▶ **Your instructions**: Gather each line containing the string "computer" from these entries.
Records START
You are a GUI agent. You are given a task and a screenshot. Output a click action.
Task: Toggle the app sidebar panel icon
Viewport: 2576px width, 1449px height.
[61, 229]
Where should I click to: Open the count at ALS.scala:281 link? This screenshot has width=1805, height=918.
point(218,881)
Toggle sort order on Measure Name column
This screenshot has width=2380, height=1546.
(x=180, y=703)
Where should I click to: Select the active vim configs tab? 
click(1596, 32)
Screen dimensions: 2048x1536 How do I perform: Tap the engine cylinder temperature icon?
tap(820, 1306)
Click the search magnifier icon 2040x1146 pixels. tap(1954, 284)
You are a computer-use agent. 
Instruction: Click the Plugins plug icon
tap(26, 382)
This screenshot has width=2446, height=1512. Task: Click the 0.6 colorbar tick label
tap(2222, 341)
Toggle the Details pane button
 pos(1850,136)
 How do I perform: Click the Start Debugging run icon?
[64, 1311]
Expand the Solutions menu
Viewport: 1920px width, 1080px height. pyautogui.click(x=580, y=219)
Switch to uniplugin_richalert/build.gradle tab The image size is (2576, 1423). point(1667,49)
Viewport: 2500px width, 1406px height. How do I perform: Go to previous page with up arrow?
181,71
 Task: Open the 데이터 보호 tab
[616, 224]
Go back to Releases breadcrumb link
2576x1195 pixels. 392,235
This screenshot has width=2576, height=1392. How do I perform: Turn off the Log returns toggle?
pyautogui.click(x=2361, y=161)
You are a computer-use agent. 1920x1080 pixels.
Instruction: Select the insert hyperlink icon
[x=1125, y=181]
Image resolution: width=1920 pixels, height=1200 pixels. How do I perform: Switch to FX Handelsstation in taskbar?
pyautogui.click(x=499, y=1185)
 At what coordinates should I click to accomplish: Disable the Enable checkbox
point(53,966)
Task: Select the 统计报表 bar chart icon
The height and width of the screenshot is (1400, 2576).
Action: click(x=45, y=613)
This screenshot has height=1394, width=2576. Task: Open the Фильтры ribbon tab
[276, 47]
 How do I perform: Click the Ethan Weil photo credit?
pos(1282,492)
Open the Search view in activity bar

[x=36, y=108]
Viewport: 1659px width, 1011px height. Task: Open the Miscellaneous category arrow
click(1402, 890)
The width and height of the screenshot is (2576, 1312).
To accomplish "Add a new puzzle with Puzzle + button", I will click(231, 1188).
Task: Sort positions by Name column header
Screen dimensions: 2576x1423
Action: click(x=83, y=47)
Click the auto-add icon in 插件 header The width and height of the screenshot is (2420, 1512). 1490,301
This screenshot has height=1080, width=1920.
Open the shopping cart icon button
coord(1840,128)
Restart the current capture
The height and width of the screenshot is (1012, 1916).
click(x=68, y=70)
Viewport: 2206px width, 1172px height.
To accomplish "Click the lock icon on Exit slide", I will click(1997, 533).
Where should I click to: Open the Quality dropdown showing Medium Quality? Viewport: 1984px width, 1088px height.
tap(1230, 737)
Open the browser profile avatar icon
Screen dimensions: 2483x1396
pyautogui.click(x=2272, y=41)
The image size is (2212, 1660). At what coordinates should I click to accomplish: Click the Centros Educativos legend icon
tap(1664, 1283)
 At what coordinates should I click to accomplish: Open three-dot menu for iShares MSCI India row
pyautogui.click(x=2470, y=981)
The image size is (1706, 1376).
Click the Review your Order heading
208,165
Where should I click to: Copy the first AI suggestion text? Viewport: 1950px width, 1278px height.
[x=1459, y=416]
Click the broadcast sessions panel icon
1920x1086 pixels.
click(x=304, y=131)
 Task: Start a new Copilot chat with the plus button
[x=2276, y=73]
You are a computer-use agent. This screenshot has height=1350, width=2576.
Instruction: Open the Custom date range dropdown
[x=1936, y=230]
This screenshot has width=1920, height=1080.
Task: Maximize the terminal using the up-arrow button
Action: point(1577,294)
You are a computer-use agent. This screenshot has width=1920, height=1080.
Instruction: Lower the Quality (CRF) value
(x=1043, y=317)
Records END
▶ **Expected answer**:
You are a computer-use agent. 
You are a computer-use agent. 1920x1080 pixels.
You are a computer-use agent. This screenshot has height=1350, width=2576.
You are a computer-use agent. This screenshot has width=1920, height=1080.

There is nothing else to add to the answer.